▶ **Task prompt**: The lines from the one holding "Task: Collapse the com.zspt.lab package" through the end of the records below are to be written out exactly, and nothing else; pictures are to be left out.

--- Data for processing ---

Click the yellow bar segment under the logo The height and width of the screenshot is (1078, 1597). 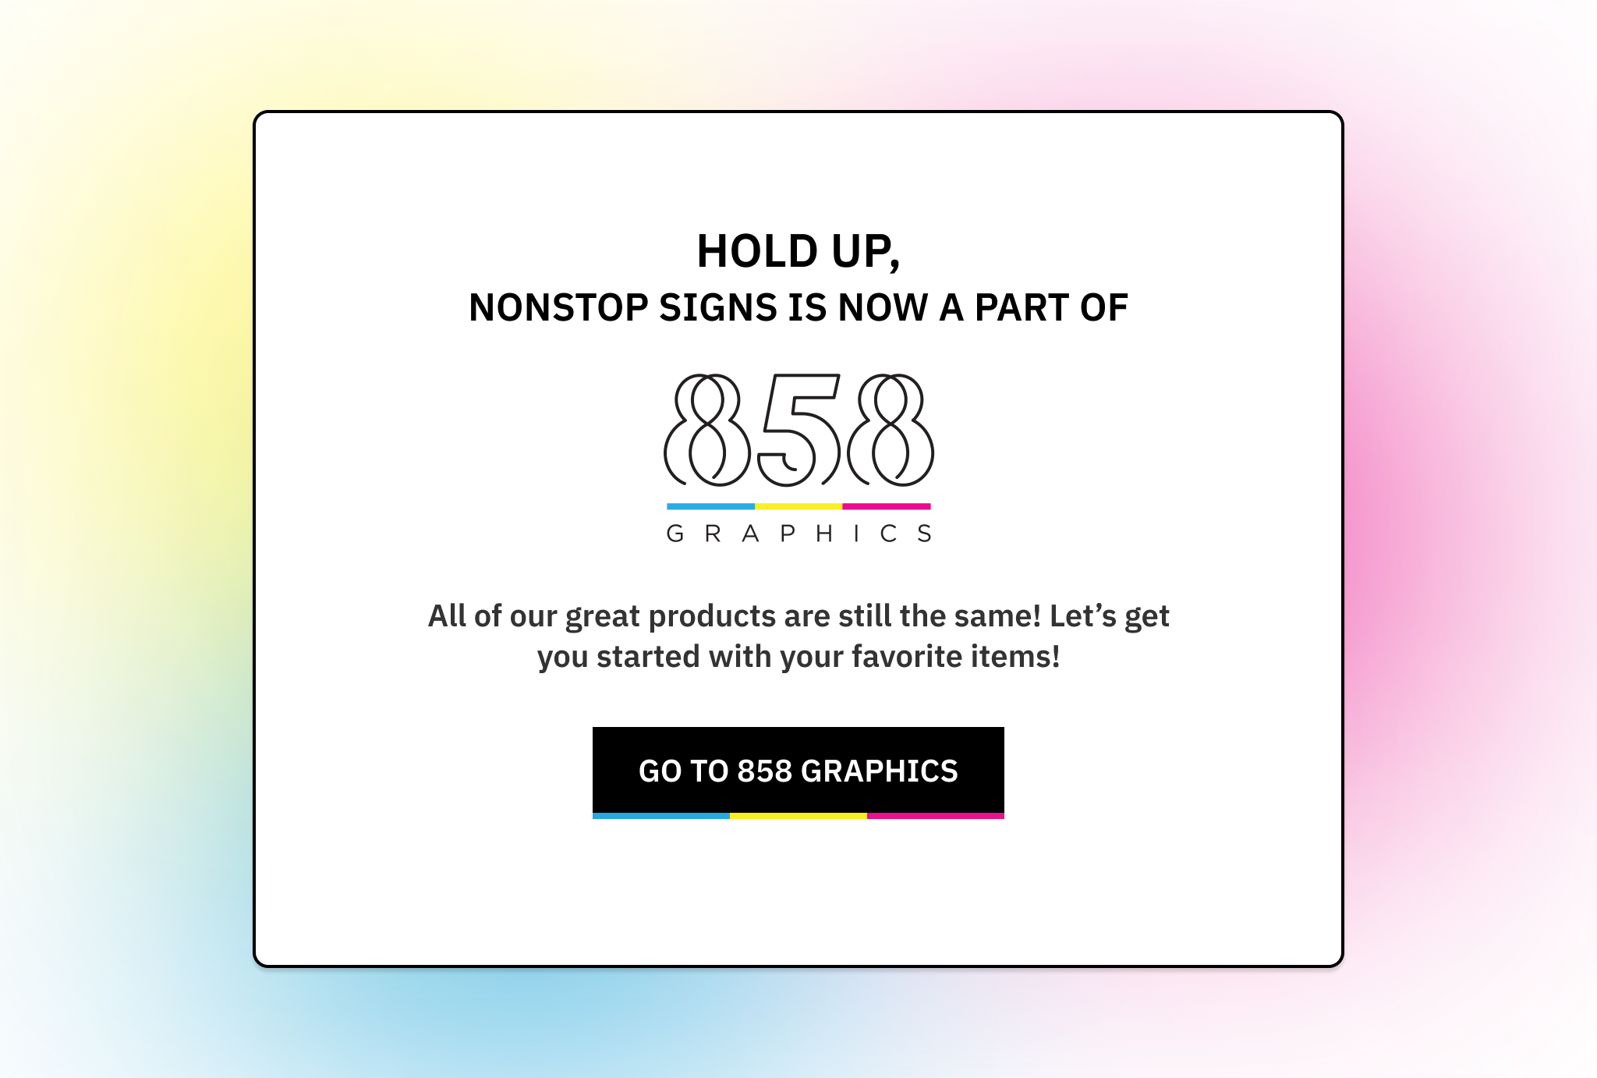799,506
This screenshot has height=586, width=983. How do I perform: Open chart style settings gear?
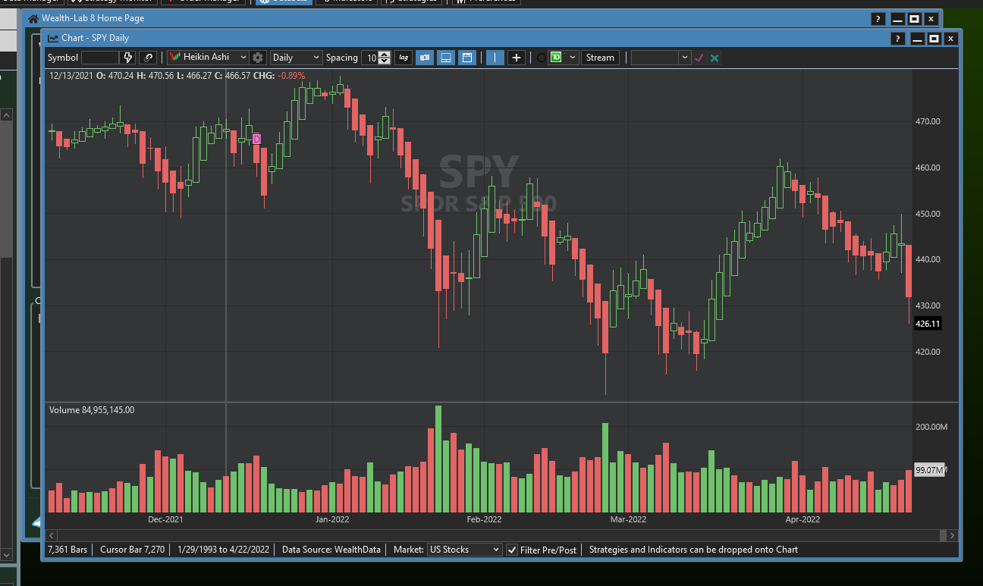click(258, 58)
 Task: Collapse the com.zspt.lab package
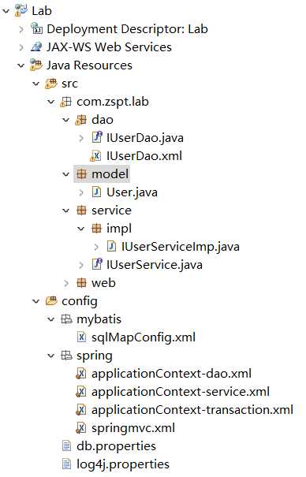click(50, 102)
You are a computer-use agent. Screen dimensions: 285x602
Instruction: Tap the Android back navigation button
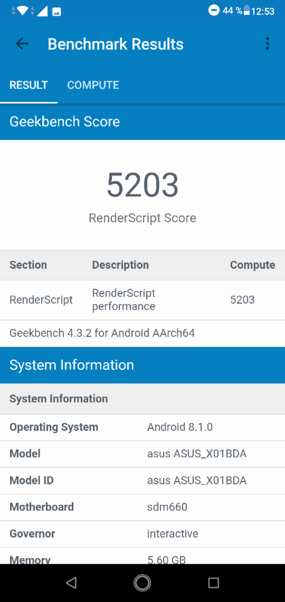(x=71, y=582)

---

▶ **Problem solution**:
 Task: Collapse the com.zspt.lab package
click(50, 102)
You are a computer-use agent. Screen dimensions: 285x602
Instruction: Tap the Android back navigation button
(x=71, y=582)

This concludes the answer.